The statutory framework implementing the plan was signed into law as the Donahoe Higher Education Act (honoring Assemblywoman Dorothy M. Donahoe, one of the plan's foremost advocates) by Brown on April 27, 1960.[1][2][3][4]


Prior to the Master Plan's development in the 1960s, California struggled for many years to reform and improve its social institutions. In response to the powerful railroad monopolies' stranglehold on state business and politics at the turn of the 20th century, new Progressive reformers attempted to overthrow the economic and political corruption then prevailing in the state at the time. They hoped to create new institutions infused with public morality and purpose.[5] However, in the early years of California's modern development the population had remained largely mobile, moving from opportunity to opportunity, making it almost impossible for the state to create permanent public schools that could effectively educate children from start to finish. Furthermore, California progressives encountered obstacles in the form of people who thought that education should remain the work of local and religious groups, as well as being opposed to paying taxes for social purposes. Another barrier that they needed to circumvent was the issue of appropriating land and money for universities. The 1st and 2nd Organic Acts (of 1866 and 1868, respectively) helped by first introducing the possibility of a state secular higher education institution and second, actually authorizing the creation of a state university controlled by a Board of Regents (which would become the University of California).[6]

In the 1950s, the state's legislators and academic administrators foresaw an approaching surge in university enrollment, due to the baby boom children coming of age. They needed a plan to be able to maintain educational quality in the face of growing demand.[7] The underlying principles that they sought were:

  • That some form of higher education ought to be available to all regardless of their economic means, and that academic progress should be limited only by individual proficiency; and
  • differentiation of function so that each of the three systems would strive for excellence in different areas, so as to not waste public resources on duplicate efforts.[8]

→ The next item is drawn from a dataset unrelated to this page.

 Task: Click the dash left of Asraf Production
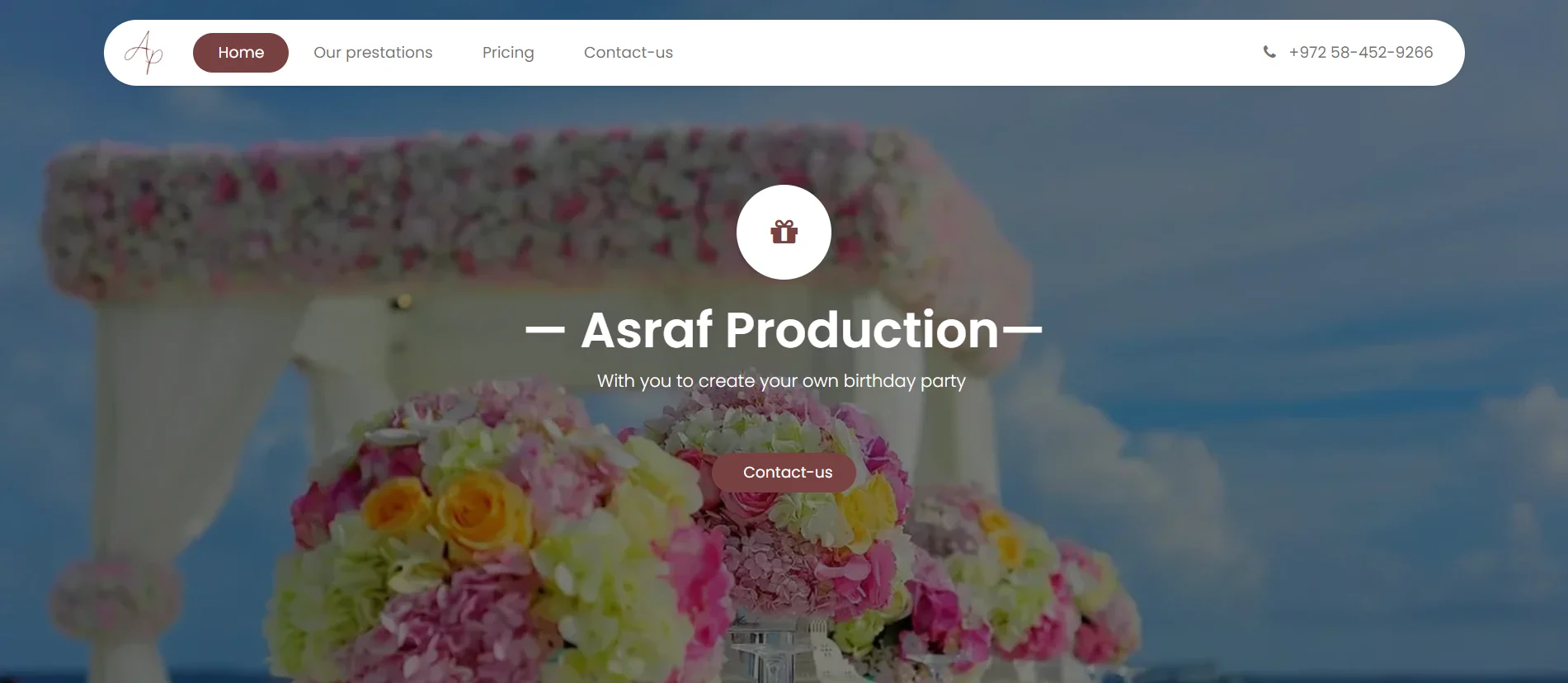click(544, 331)
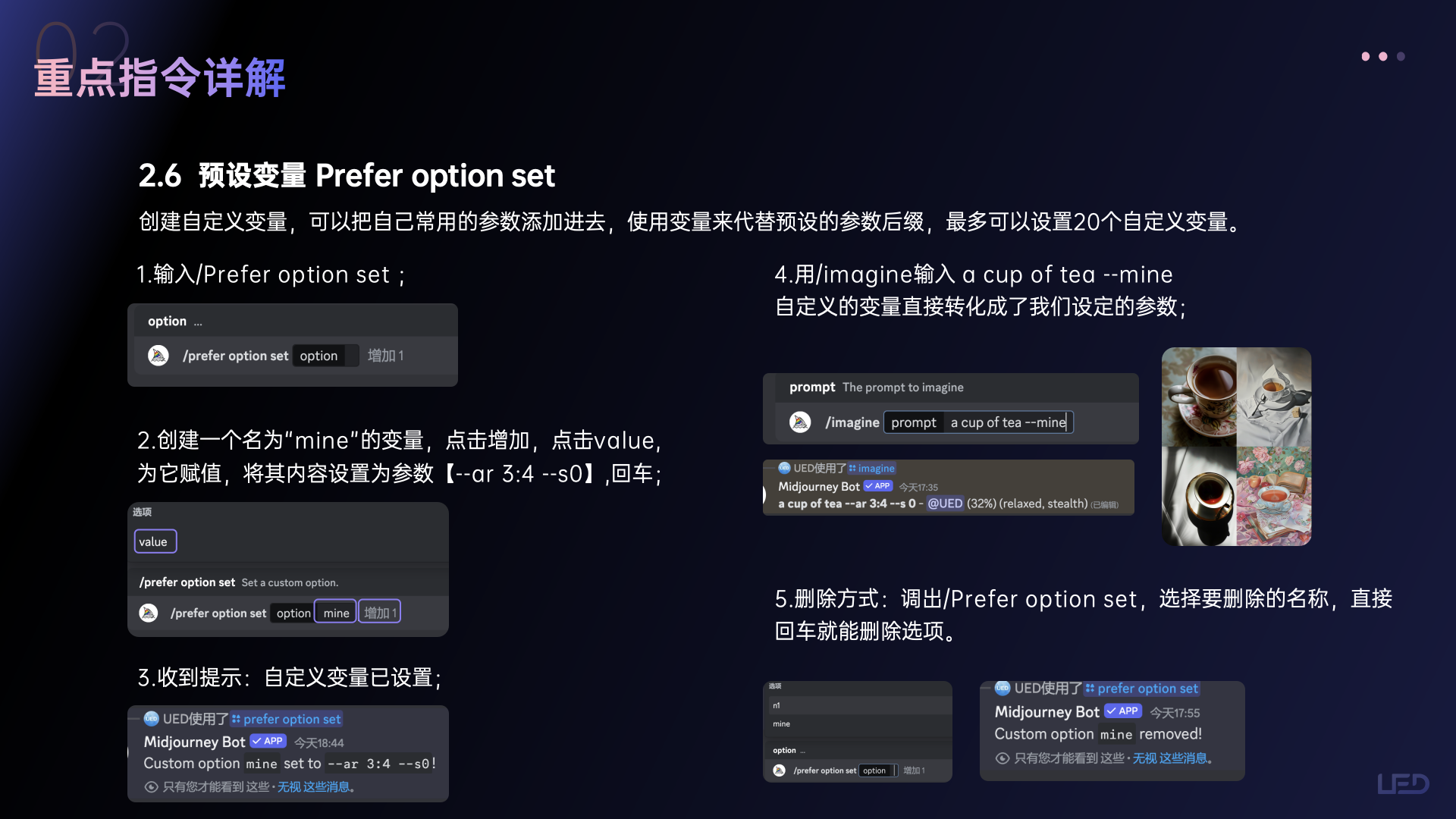Select the "value" option chip
The width and height of the screenshot is (1456, 819).
[x=155, y=541]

The original Master Plan was approved by the Regents and the State Board of Education and submitted to the Legislature in February 1960. In April of that year, the California Legislature passed the Donahoe Higher Education Act, which implemented several components of the Plan as statutory law.[8] However, California's Master Plan is more than a single statute. The 1960 Master Plan is embodied in several documents:

  1. A study completed by the Master Plan Survey Team approved by the State Board of Education and the UC Board of Regents
  2. The Donahoe Higher Education Act giving legal force to several key components of the plan
  3. A constitutional amendment which established the Trustees of the California State Colleges (renamed the California State University in 1974).[9]


Kerr stated that the goal of the Master Plan was to balance the "competing demands of fostering excellence and guaranteeing educational access for all."[10]

The Master Plan achieved the following:

  • It created a system that combined exceptional quality with broad access for students.
  • It transformed a collection of uncoordinated and competing colleges and universities into a coherent system.
  • It established a broad framework for higher education that encourages each of the three public higher education segments to concentrate on creating its own kind of excellence within its own particular set of responsibilities.
  • And it acknowledged the vital role of the independent colleges and universities, envisioning higher education in California as a single continuum of educational opportunity, from small private colleges to large public universities.[8]

According to the Plan, the top one-eighth (12.5%) of graduating high school seniors would be guaranteed a place at a campus of the University of California tuition-free. The top one-third (33.3%) would be able to enter the California State University system. Junior colleges (later renamed "community colleges" in 1967) would accept any students "capable of benefiting from instruction."[8] These percentages are now enforced by sliding scales equating grade point average and scores on the SAT or ACT, which are recalculated every year. No actual ranking of students in high schools is used as many schools do not rank students.

Graduates of the junior colleges would be guaranteed the right to transfer to the UC or CSU systems in order to complete bachelor's degrees. This practice was carried over from previous years before the Plan was enacted; graduates from the junior colleges had traditionally been accepted as upper-division transfer students at the state colleges or UC campuses by virtue of their prior coursework. Finally, the Plan established that the University of California would be the sole portion of the system charged with performing research, and would award master's and doctoral degrees in support of that mission. The Cal State system, in addition to awarding master's degrees, would be able to award joint doctorates with the UC.[8]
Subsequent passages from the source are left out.